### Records
>>>
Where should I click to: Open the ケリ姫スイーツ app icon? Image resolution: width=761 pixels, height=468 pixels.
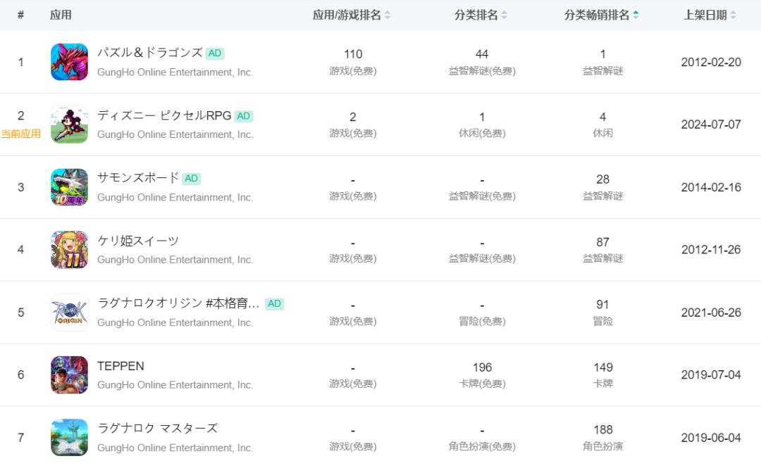tap(69, 250)
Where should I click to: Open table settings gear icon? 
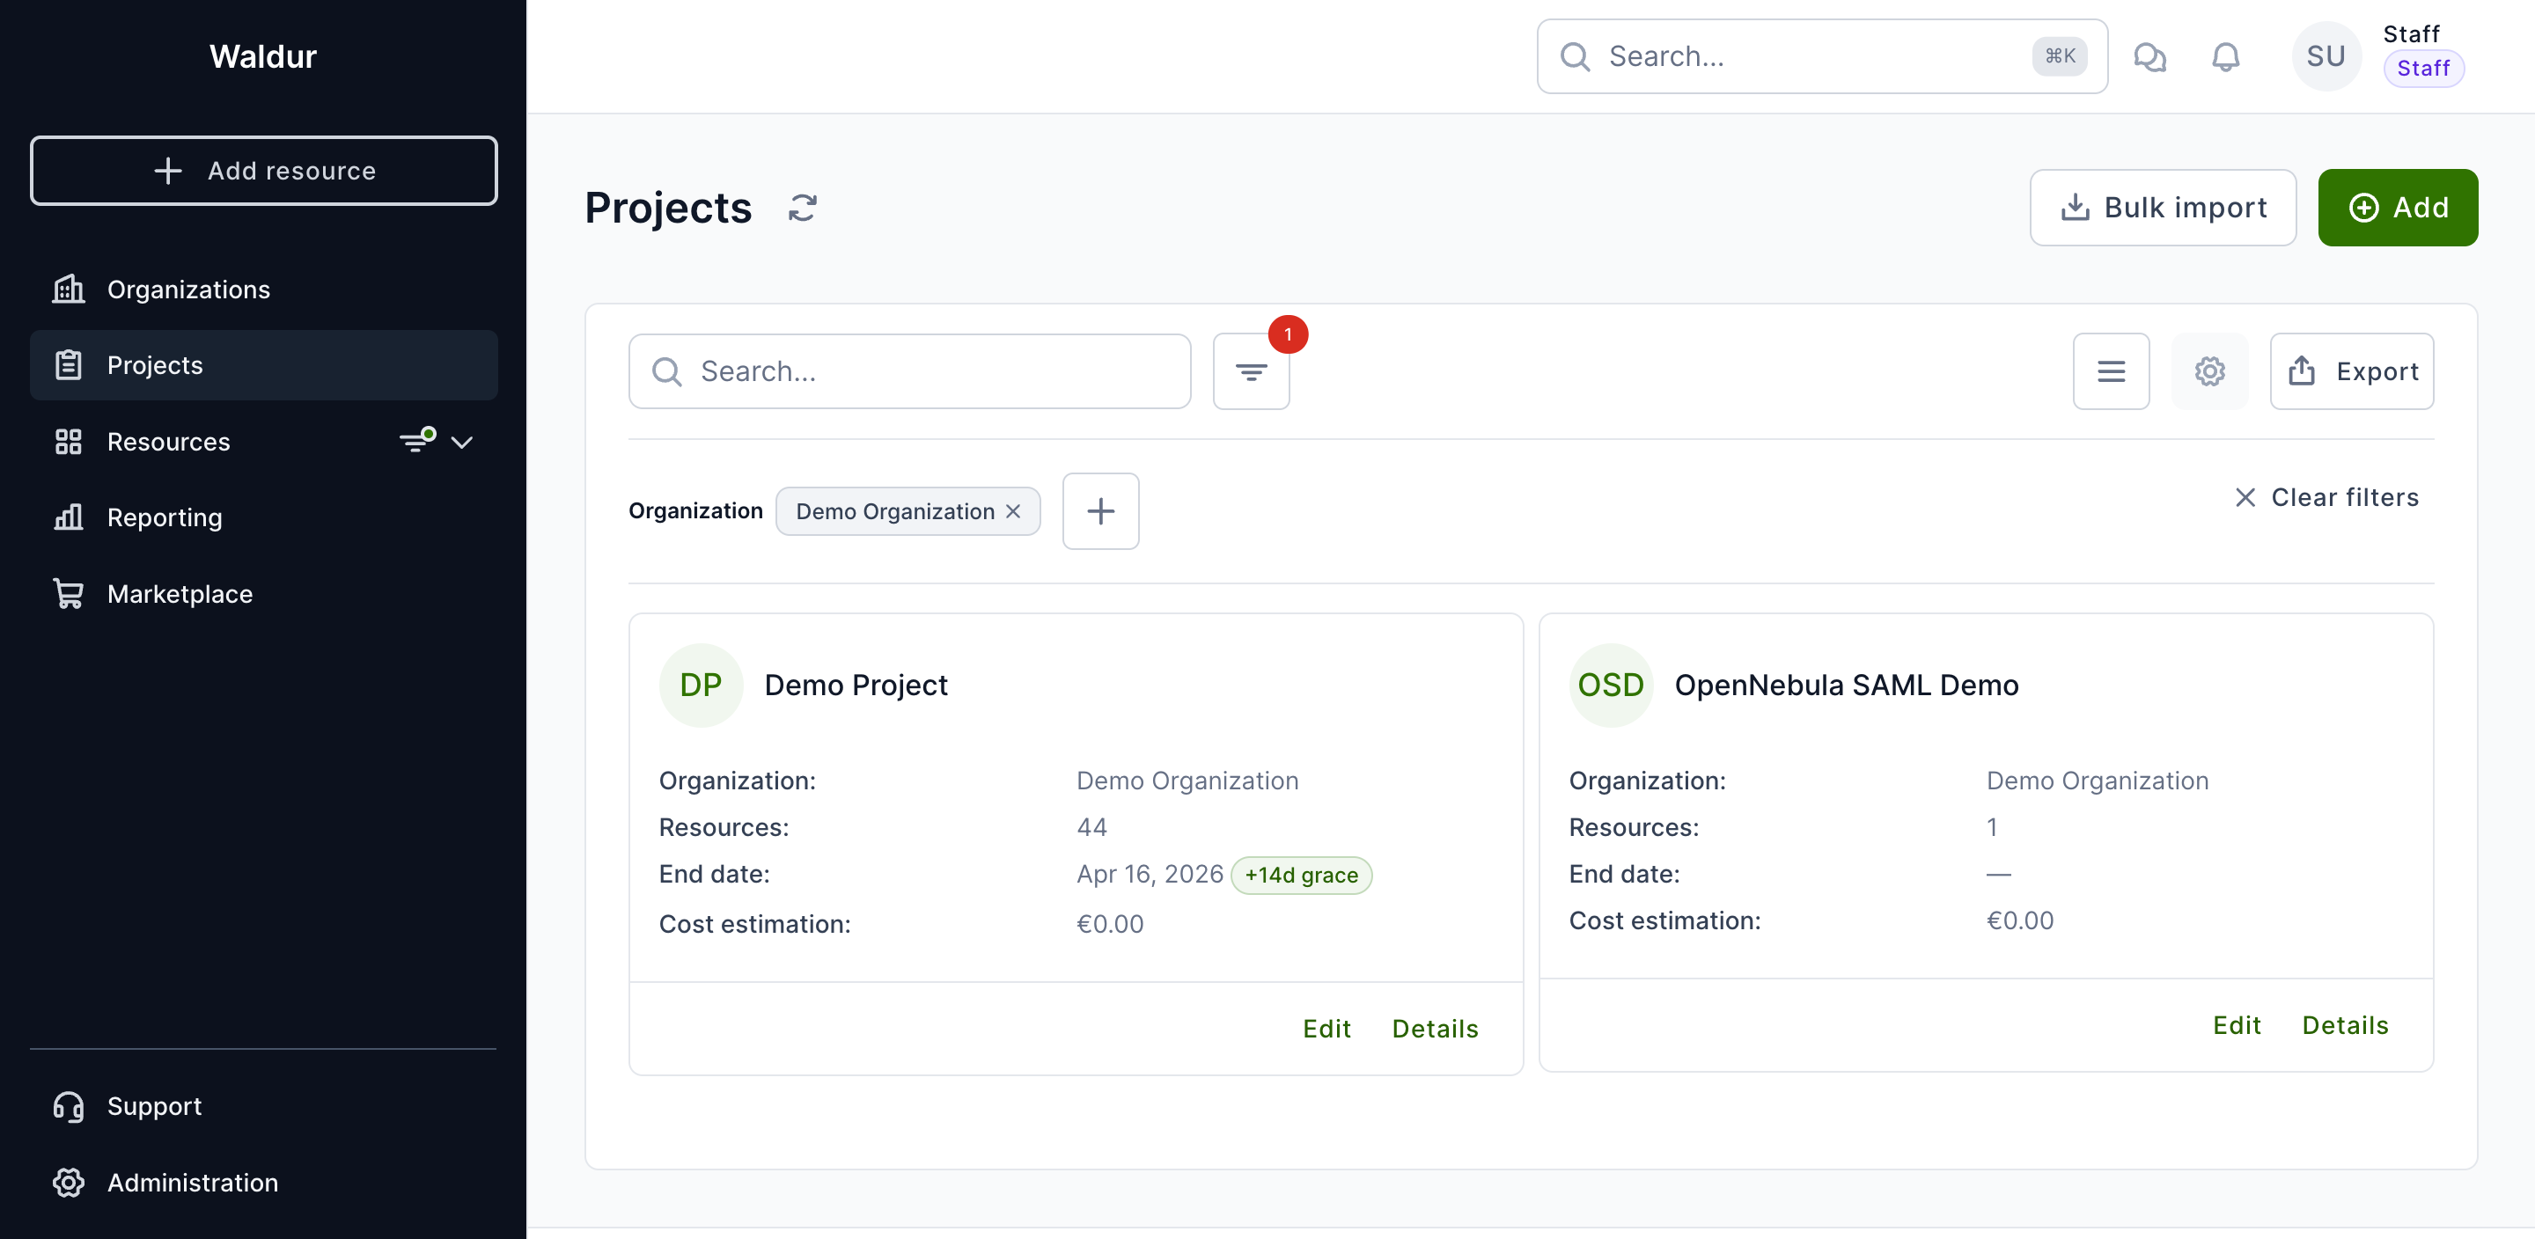[2209, 372]
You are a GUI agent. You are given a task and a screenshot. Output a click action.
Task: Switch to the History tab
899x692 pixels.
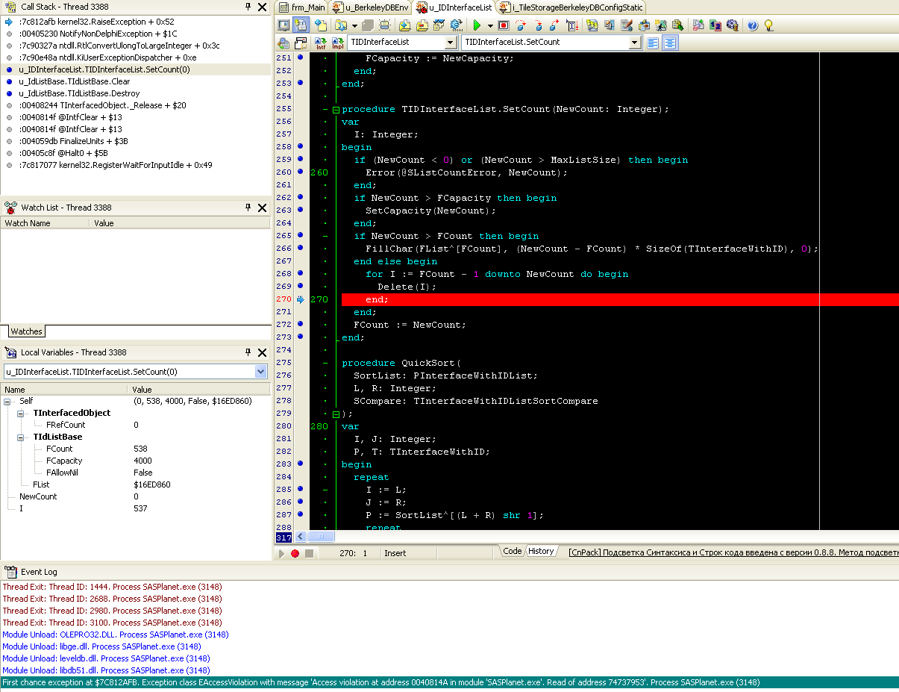pyautogui.click(x=541, y=552)
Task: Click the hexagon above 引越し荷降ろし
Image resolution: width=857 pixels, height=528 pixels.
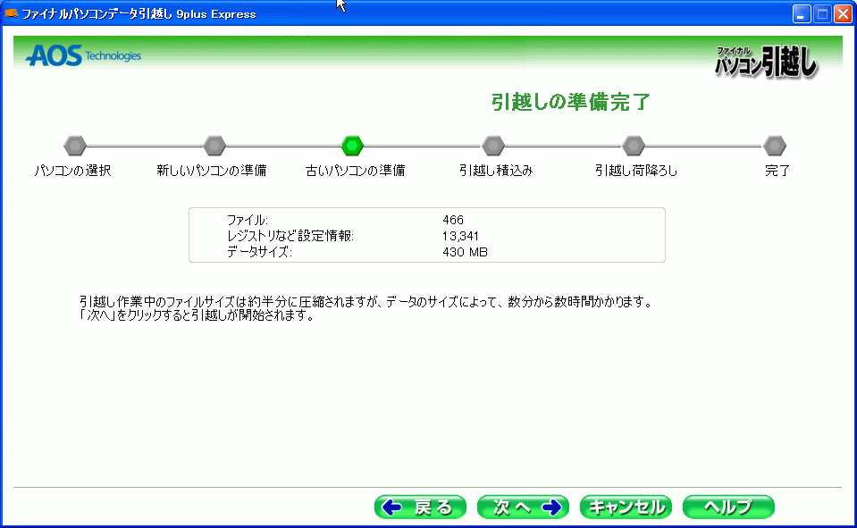Action: pyautogui.click(x=634, y=145)
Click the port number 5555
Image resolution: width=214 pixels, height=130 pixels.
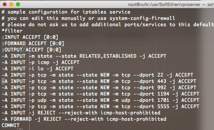[x=163, y=106]
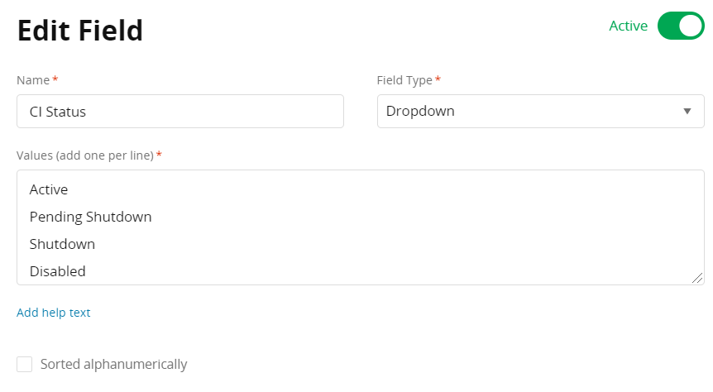
Task: Open the Add help text link
Action: (x=54, y=313)
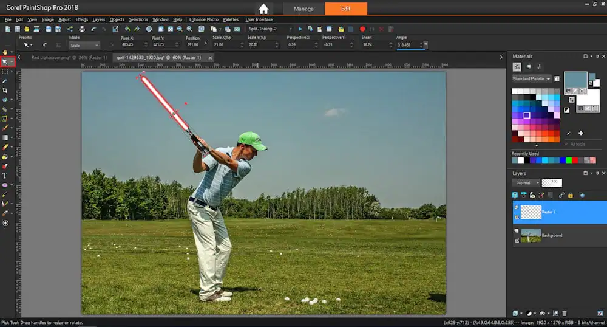Select the Pick tool in the toolbox

coord(5,61)

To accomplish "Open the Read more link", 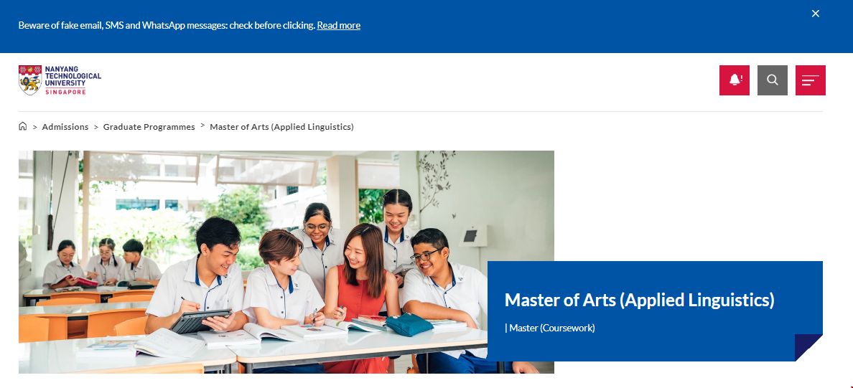I will pos(338,25).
<<<
Please count how many lines of the data above contain the string "height", and reply with only that number.

### Response for this exercise
3